“The bright moon does not shine to guide the night traveller” – Zen saying.
I joined my two brothers for the last leg of the Camino de Santiago, the ancient pilgrimage in Northern Spain. They had started a few weeks before me and by the time I arrived they had already been named ‘the express train’ for their fast pace along the way. At an intuitive level, I became aware of an invitation to enter into a deeper way of being on the flight over to Spain. That was to let go of the inner voice of judgement, turning instead to a pure observing mind, one with gentleness and simplicity.
I was greeted warmly by my brothers and the group that they had connected with. One of the great things about the Camino is that whether you start alone or with others you soon become aware of pilgrims walking the same route. The group expanded as I walked through Galicia in North Western Spain to include Irish, Americans, Germans, Italians, a Hungarian and a Brazilian. I was soon introduced to an American lady who was interested in meeting me on the grounds that I was ‘spiritual’. I spoke about the Zen saying to her which I thought was quite apt and she later asked me to come up with a question or statement that might help her along the journey.
Source of pain
I pondered about the mindfulness concepts of the inner critic and the inner observer at some length. During my pilgrimage, I noticed that I was constantly making impulsive judgements based on what I heard, saw, smelled, tasted and touched. For example, I instantly thought to myself “nice sound” when I heard birds singing, or “bloody feet” when I walked on a sharp stone, or “terrible rain” when I felt it pour down. I figured out that these judgements actually took me away from the present moment. In fact, I came to realise that the inner critic was the source of my pain and that it was time for a radical change.
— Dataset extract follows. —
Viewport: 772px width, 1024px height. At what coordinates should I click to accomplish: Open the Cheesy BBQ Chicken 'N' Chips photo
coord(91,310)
The Camino opened up my pure, observing mind little by little. I began to absorb my experiences just like the “umph, umph, umph” of my walking sticks. I listened to the sound of frogs with complete attention; I held back from any impulsive thoughts and almost let the experience sink into my body. I listened to other pilgrim stories and I asked relevant questions. Judgement is far from bad, I realised, it just requires a level of thoughtfulness and consideration that lets the truth emerge in its own time. I rejoice in my Camino experience and I am deeply grateful for the gift of silence and solitude.